Auf die Idee kam Bartel vor 25 Jahren. Als Klassenlehrer an einer Waldorfschule, der unter anderem Sport unterrichtete, beobachtete er, dass viele Schülerinnen und Schüler kaum noch Werfen, Fangen oder Balancieren können. Grund sei, dass Bewegungsräume verloren gehen. „Einfach rausgehen und spielen, so etwas gibt es nicht mehr“, sagt Bartel. „Die Kinder werden von A nach B gefahren. Alles ist geordnet.“ Zirkus biete viele Bewegungsmöglichkeiten: Jonglage, Balance, Akrobatik.
„Wir arbeiten in einem sozial benachteiligten Stadtteil, aber wir sind offen für alle. Hier geht es kreuz und quer durcheinander.“ (Bartel)

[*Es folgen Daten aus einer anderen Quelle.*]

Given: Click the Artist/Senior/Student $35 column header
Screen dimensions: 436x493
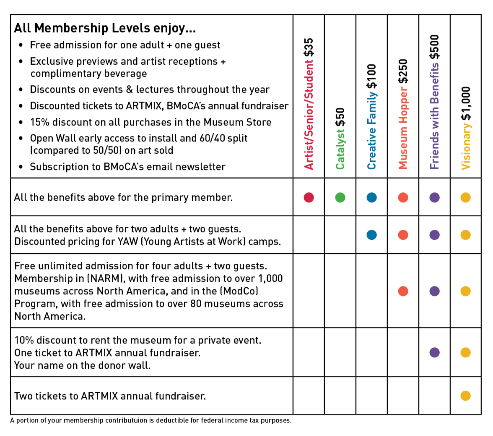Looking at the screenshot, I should (309, 103).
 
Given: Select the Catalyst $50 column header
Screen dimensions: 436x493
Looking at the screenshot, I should (340, 138).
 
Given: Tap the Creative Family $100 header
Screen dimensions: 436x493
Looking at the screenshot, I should (371, 116).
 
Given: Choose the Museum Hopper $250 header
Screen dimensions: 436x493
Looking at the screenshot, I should (403, 114).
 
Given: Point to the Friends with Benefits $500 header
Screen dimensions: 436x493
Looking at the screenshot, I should (434, 102).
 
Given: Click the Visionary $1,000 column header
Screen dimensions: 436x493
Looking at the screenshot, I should (466, 128).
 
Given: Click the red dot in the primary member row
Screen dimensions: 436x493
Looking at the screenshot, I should (309, 197).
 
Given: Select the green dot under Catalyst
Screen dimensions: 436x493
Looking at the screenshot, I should (340, 197).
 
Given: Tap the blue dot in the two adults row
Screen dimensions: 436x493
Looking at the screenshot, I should (371, 235).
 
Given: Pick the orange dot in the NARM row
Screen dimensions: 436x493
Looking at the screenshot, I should (403, 291).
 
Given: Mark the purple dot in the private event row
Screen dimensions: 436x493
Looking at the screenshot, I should (434, 352).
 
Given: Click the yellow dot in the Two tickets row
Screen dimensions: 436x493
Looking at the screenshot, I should (465, 396).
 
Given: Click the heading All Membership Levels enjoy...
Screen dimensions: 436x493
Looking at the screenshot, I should (105, 28).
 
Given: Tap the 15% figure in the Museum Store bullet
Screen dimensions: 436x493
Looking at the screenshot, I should (39, 122).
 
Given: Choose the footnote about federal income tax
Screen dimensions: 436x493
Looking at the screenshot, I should (151, 420).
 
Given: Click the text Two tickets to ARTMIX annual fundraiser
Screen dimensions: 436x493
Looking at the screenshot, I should (110, 396).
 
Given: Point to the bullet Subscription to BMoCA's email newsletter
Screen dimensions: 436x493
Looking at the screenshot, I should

Deshalb absolvierte Bartel neben seinem Beruf eine zweijährige Ausbildung zum Zirkuspädagogen und trainierte mit seiner Klasse. Bereits bei der ersten Aufführung in der Turnhalle war die Begeisterung groß. Aus dem Klassen- wurde ein Schulprojekt; und schon bald fragte eine Kollegin einer anderen Schule, ob ihre Schülerinnen und Schüler mitmachen könnten. „Sofort war klar, wie wichtig das ist“, sagt der Pädagoge. Jeden Nachmittag bot ein Team fortan Zirkus zum Mitmachen auf dem Schulhof an. Bald darauf bekam der Circus Waldoni mit seinem Zelt einen festen Standort in der Nachbarschaft. „Wir arbeiten in einem sozial benachteiligten Stadtteil“, so Bartel, „aber wir sind offen für alle. Hier geht es kreuz und quer durcheinander.“
Trainerin Kunschke erzählt, bei den meisten Kindern wisse sie nur wenig über deren Hintergrund. Das sei auch gut so. „Ich nehme sie, wie sie kommen.“ Allerdings seien mitunter Kinder dabei, die das Training schwierig machten. Sie hielten sich nicht an Regeln, könnten nicht abwarten, bis sie an der Reihe sind, störten die anderen. In so einem Fall setze sie sich mit den Eltern zusammen, sagt sie: „Wir versuchen herauszufinden, wie wir das Problem lösen können.“ Manchmal brauche es dafür sehr viel Zeit. Doch die meisten Kinder realisierten, wie gut ihnen der Zirkus tut. „Viele Jugendliche aus dem Viertel wachsen richtig mit dem Zirkus zusammen“, berichtet Kunschke. Nicht wenige machten später selbst eine pädagogische Zirkusausbildung und unterrichteten den Nachwuchs.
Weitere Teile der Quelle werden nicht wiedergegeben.